(READING PASSAGE)
The Zika virus is a virus spread by mosquitoes, and when a pregnant woman is infected, complications to the unborn child can occur, such as microcephaly and other defects. The virus became prominent in the west following an outbreak in 2016, resulting in the spread of the virus being considered an epidemic by the CDC.
Signs and Symptoms
The most common signs and symptoms of the Zika virus would be evident of a mosquito bite, followed by fever, headache, rash, muscle pain, and joint pain. The effects of Zika are generally mild, and many people may not realize that they have become infected. The symptoms are most similar to dengue fever. Zika is not fatal, but the main risk is for pregnant women due to the complications it can cause (Honein et al., 2016).
The pathogen responsible for causing Zika is a single-stranded RNA virus from the Flaviviridae family. The pathogen exists within Aedes mosquitoes, where it is transmitted to humans via a mosquito bite (Honein et al., 2016).
The Zika virus attaches itself to the surface of protein E and AXL receptors when transmitted through a bite. Zika is easily transmittable, and does not require specific conditions for it to take root after a bite has occurred (Gubler et al., 2017).
The Zika virus is spread most commonly from the bite of an infected mosquito. While the actual symptoms might be mild, the significance of the virus is that it can cause severe birth defects for unborn children of pregnant women. Non-pregnant women and men do not normally need to be concerned with any long-term repercussions of the disease, but because of the birth defects it can cause, and the difficulty in protecting against mosquito bites, the disease is considered dangerous (CDC, 2018).
(End READING PASSAGE)
(EXCERPTED DATA)
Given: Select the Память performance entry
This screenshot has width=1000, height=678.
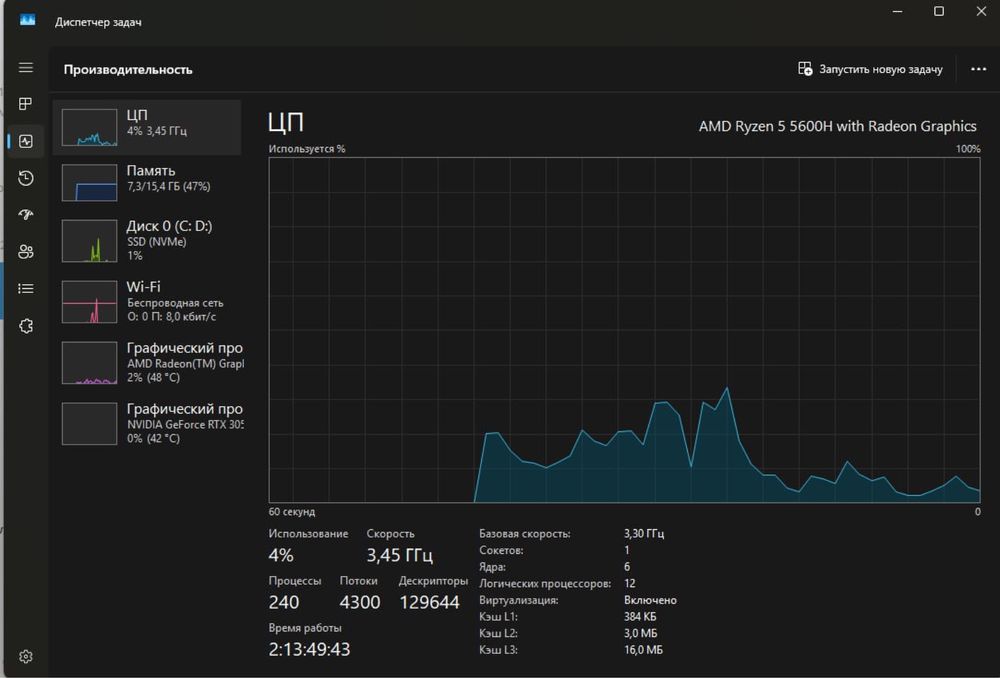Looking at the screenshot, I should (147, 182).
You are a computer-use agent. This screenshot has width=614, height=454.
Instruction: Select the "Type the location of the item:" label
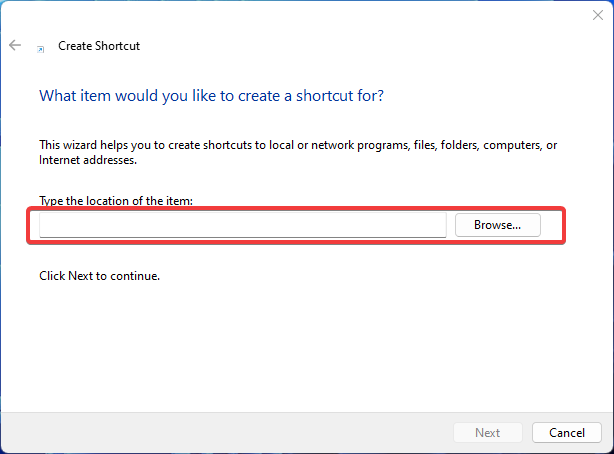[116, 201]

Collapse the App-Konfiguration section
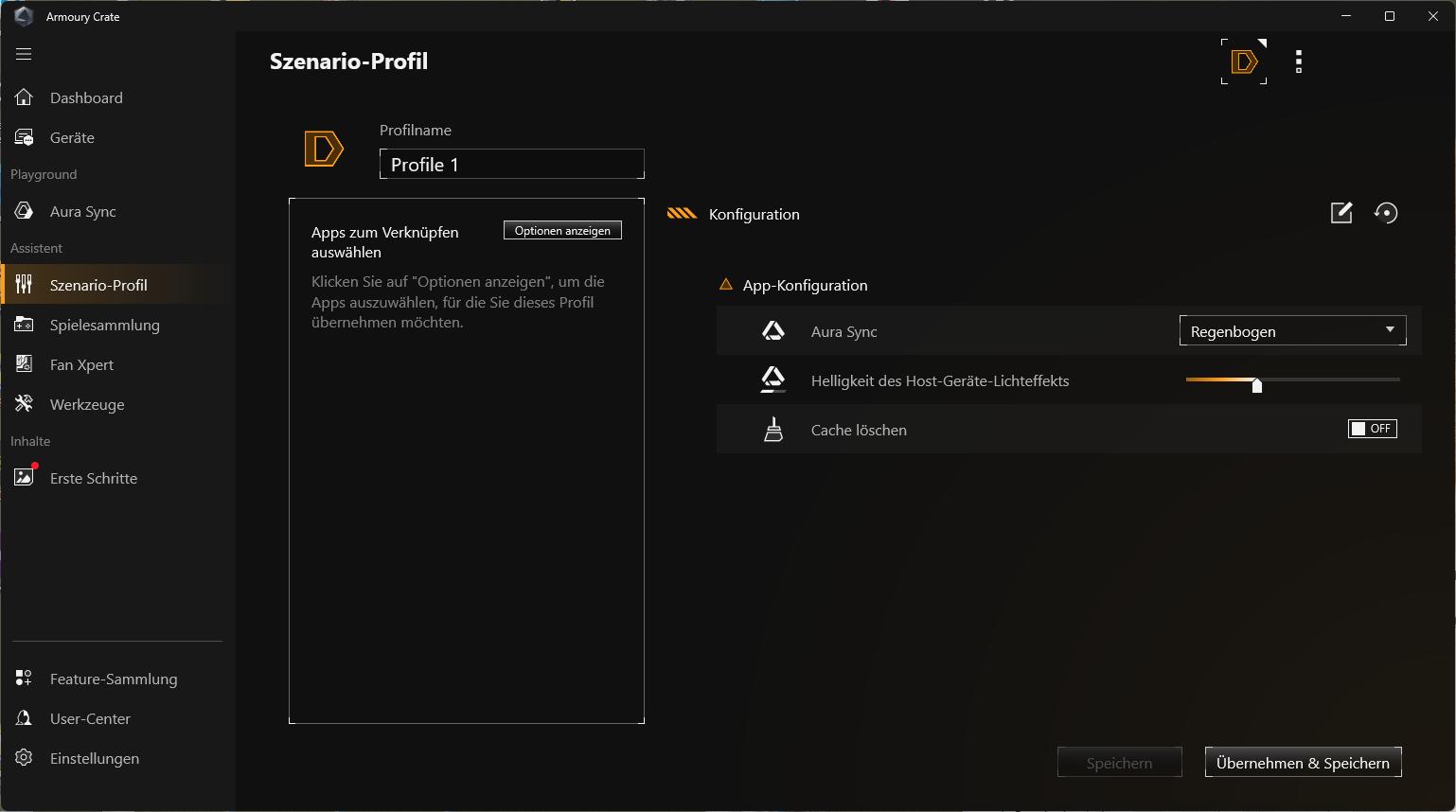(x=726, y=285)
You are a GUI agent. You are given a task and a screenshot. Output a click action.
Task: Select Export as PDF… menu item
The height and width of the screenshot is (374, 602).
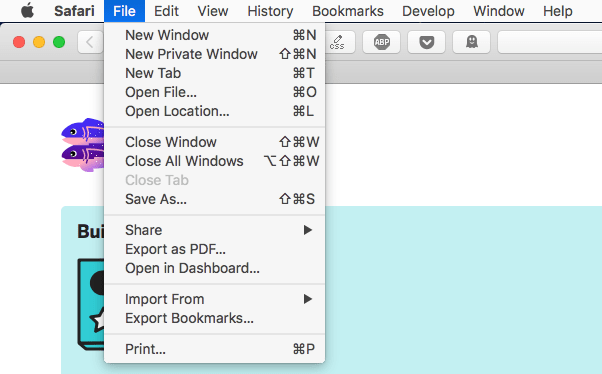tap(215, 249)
(End EXCERPTED DATA)
> PROBLEM SET:
(1) Translate this sentence from the passage on the Zika virus into Spanish: "The effects of Zika are generally mild, and many people may not realize that they have become infected."
(2) Output, word for word, the portion of the passage on the Zika virus between "The Zika virus is a" and "cause (Honein et al., 2016).", inclusive.

> OUTPUTS BY TASK:
(1) Los efectos del zika son generalmente leves, y muchas personas pueden no darse cuenta de que se han infectado.

(2)
The Zika virus is a virus spread by mosquitoes, and when a pregnant woman is infected, complications to the unborn child can occur, such as microcephaly and other defects. The virus became prominent in the west following an outbreak in 2016, resulting in the spread of the virus being considered an epidemic by the CDC.
Signs and Symptoms
The most common signs and symptoms of the Zika virus would be evident of a mosquito bite, followed by fever, headache, rash, muscle pain, and joint pain. The effects of Zika are generally mild, and many people may not realize that they have become infected. The symptoms are most similar to dengue fever. Zika is not fatal, but the main risk is for pregnant women due to the complications it can cause (Honein et al., 2016).